[EXERCISE DIRECTIONS]: Write the next part of the law school clinic descriptions, starting right after the Immigrant Rights Clinic entry.

[PASSAGE TO READ]:

== Segment start ==

Equal Justice and Capital Defender Clinic
This clinic, taught by Professors Bryan Stevenson, Anthony Amsterdam and Randy Susskind, provides representation to death row prisoners in Alabama postconviction proceedings, juveniles sentenced to life imprisonment without parole and assists in the development and implementation of impact litigation through the Equal Justice Initiative in Montgomery, Alabama. Students take the clinic for 14 credits and spend a substantial portion of the semester in Alabama conducting research, case investigation, developing mitigation, interviewing clients, witnesses, jurors and family members, and preparing legal pleadings which are filed in state and federal court.

Federal Defender Clinic
In this clinic, students represent indigent misdemeanor defendants in Federal Magistrate Court in the Eastern District of New York in all stages of the litigation, from arraignment to hearings, pleas, and trials. Additional fieldwork includes assisting attorneys at the Federal Defenders of New York in the Southern and Eastern Districts of New York in their representation of indigent felony defendants.

Immigrant Rights Clinic
This clinic provides direct representation to immigrants and community-based organizations through agency and federal court litigation, legislative advocacy, and community organizing support.

== Segment end ==

[EXTRACTED ENTRIES]:
== Segment start ==

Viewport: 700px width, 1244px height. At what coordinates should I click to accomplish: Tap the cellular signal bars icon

== Segment end ==
== Segment start ==

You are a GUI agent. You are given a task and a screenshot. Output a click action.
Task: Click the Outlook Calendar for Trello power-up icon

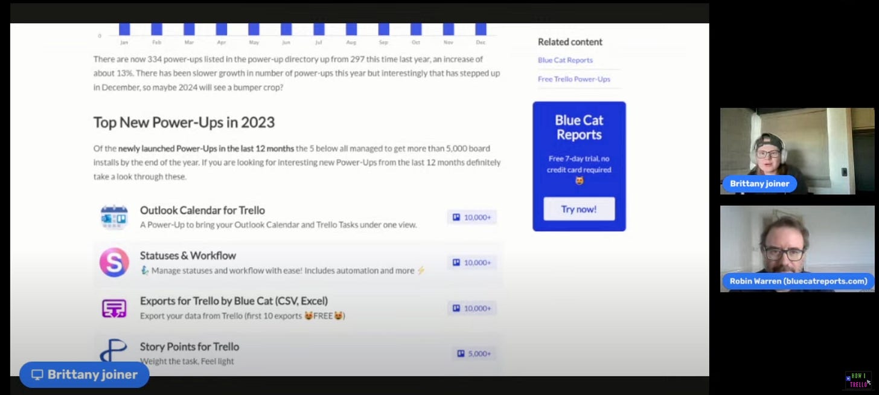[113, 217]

== Segment end ==

[RESPONSE TO THIS TASK]:
International Human Rights Clinic
The International Human Rights Clinic explores multifaceted approaches to human rights advocacy in both domestic and international settings. The seminar emphasizes practical skills, including litigating human rights claims in domestic and international forums; investigating and documenting human rights violations; advocating before United Nations, regional, and national human rights bodies; and engaging with global and local human rights campaigns. Students also address questions of ethical, political and professional accountability related to human rights work. Fieldwork consists of projects undertaken for: 1) individual clients; 2) human rights organizations in the United States and abroad; and 3) intergovernmental human rights experts and bodies (including the United Nations). Taught by Professors Smita Narula and Meg Satterthwaite.

Juvenile Defender Clinic
This clinic represents young persons accused of felony offenses in juvenile delinquency proceedings in the New York Family Court.

Law, Organizing and Social Change Clinic
This clinic trains law students to perform diverse professional work in the service of a community and its members. By partnering with Make the Road New York, www.maketheroadny.org, a membership organization of more than 4,500 low-income and recent immigrant New Yorkers, students will learn how: 1) to envision and implement innovative legal work which supports and sustains a community and its organizing; and 2)  to promote community autonomy and self-determination through grassroots organizing, public policy advocacy and strategic litigation.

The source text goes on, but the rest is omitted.